Data to use Start Marker

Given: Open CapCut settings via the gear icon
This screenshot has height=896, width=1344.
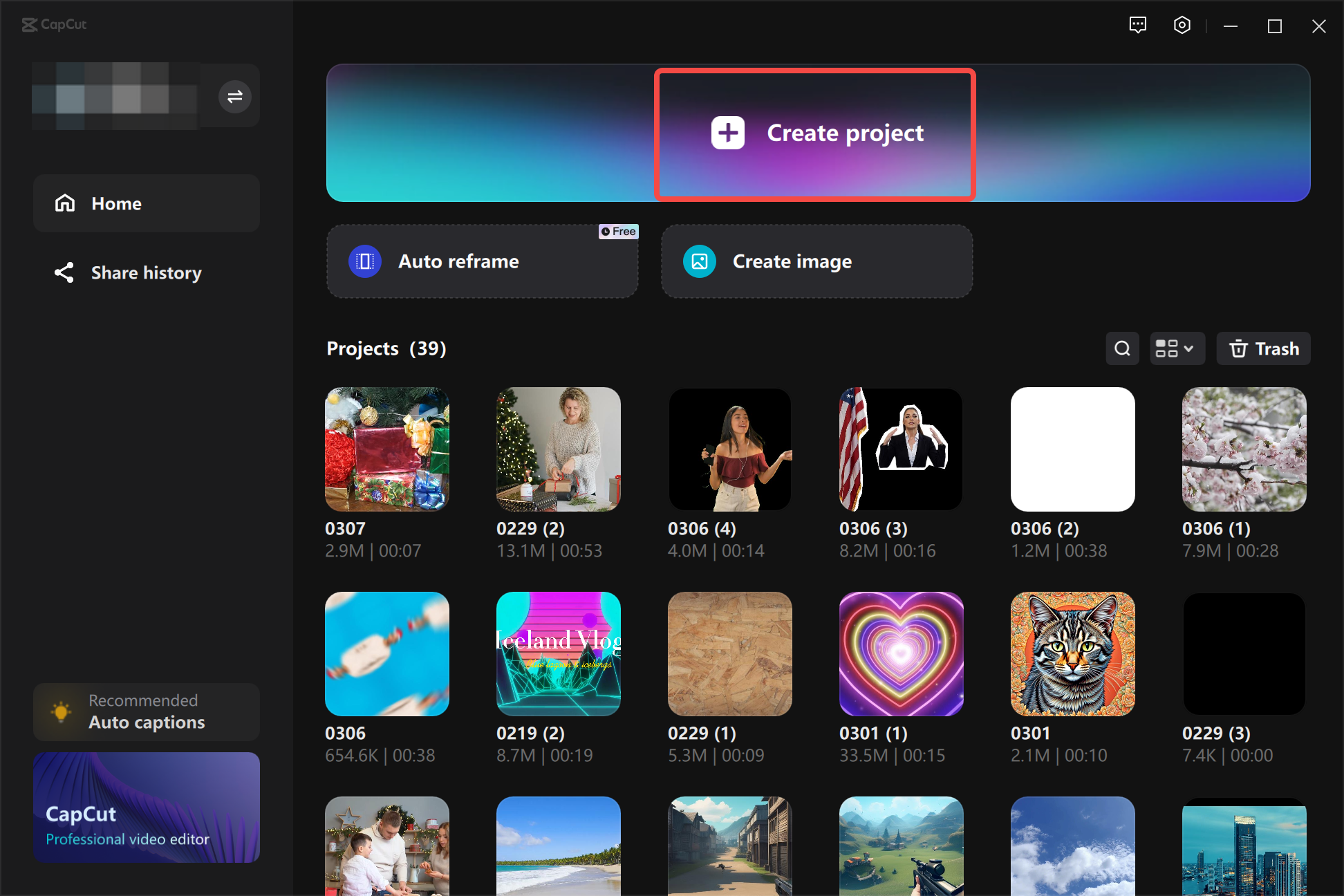Looking at the screenshot, I should pyautogui.click(x=1182, y=25).
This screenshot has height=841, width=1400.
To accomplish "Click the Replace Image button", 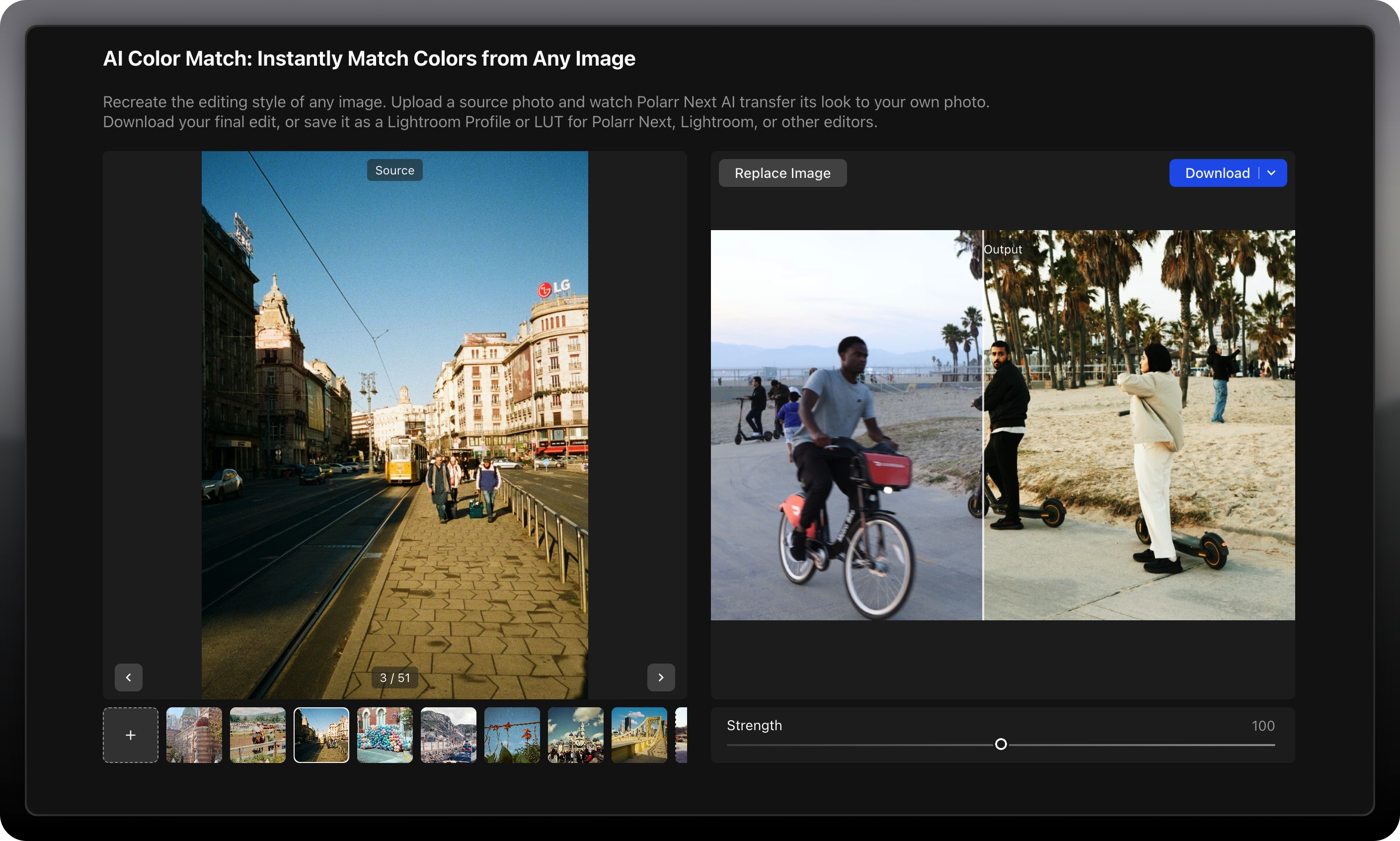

Data to use End Marker

Transcribe every entry exactly, leaving out the pictures.

Task response:
Given: Open CapCut settings via the gear icon
This screenshot has height=896, width=1344.
Looking at the screenshot, I should pyautogui.click(x=1182, y=25).
This screenshot has height=841, width=1400.
To accomplish "Click the Replace Image button", 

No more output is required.